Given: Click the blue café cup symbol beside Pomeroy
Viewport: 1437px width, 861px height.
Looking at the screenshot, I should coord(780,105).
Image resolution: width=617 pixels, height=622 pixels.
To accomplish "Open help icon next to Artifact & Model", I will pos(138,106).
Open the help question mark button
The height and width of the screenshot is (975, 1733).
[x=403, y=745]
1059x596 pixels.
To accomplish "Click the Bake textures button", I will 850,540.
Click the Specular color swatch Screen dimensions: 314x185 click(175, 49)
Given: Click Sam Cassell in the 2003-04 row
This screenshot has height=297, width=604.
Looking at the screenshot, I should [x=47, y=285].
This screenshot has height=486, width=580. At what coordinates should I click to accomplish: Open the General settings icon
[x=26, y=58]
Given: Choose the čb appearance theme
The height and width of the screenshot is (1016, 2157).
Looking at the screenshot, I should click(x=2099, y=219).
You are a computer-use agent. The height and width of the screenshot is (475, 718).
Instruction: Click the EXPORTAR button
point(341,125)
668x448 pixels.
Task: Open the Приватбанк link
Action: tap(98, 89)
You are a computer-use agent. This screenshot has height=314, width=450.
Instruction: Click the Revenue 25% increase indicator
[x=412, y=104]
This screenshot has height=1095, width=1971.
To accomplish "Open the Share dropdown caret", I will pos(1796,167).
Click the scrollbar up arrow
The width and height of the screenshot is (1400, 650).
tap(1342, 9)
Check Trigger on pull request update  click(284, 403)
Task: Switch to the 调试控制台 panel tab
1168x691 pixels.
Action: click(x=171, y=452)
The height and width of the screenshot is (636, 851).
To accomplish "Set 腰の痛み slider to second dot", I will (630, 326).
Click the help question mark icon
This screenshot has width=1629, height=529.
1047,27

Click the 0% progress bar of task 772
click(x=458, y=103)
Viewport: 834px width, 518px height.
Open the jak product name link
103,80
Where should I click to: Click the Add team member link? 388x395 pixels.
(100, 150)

▶ Problem description
Copy all the records above line for line, without any changes.

▶ Task answer
Given: Click the blue café cup symbol beside Pomeroy
Viewport: 1437px width, 861px height.
Looking at the screenshot, I should coord(780,105).
Image resolution: width=617 pixels, height=622 pixels.
To accomplish "Open help icon next to Artifact & Model", I will pos(138,106).
Open the help question mark button
The height and width of the screenshot is (975, 1733).
[x=403, y=745]
1059x596 pixels.
To accomplish "Click the Bake textures button", I will 850,540.
Click the Specular color swatch Screen dimensions: 314x185 click(175, 49)
Given: Click Sam Cassell in the 2003-04 row
This screenshot has height=297, width=604.
Looking at the screenshot, I should [x=47, y=285].
This screenshot has height=486, width=580. At what coordinates should I click to accomplish: Open the General settings icon
[x=26, y=58]
Given: Choose the čb appearance theme
The height and width of the screenshot is (1016, 2157).
Looking at the screenshot, I should click(x=2099, y=219).
You are a computer-use agent. The height and width of the screenshot is (475, 718).
Instruction: Click the EXPORTAR button
point(341,125)
668x448 pixels.
Task: Open the Приватбанк link
Action: tap(98, 89)
You are a computer-use agent. This screenshot has height=314, width=450.
Instruction: Click the Revenue 25% increase indicator
[x=412, y=104]
This screenshot has height=1095, width=1971.
To accomplish "Open the Share dropdown caret", I will pos(1796,167).
Click the scrollbar up arrow
The width and height of the screenshot is (1400, 650).
tap(1342, 9)
Check Trigger on pull request update  click(284, 403)
Task: Switch to the 调试控制台 panel tab
1168x691 pixels.
Action: click(x=171, y=452)
The height and width of the screenshot is (636, 851).
To accomplish "Set 腰の痛み slider to second dot", I will (630, 326).
Click the help question mark icon
This screenshot has width=1629, height=529.
1047,27

Click the 0% progress bar of task 772
click(x=458, y=103)
Viewport: 834px width, 518px height.
Open the jak product name link
103,80
Where should I click to: Click the Add team member link? 388x395 pixels.
(100, 150)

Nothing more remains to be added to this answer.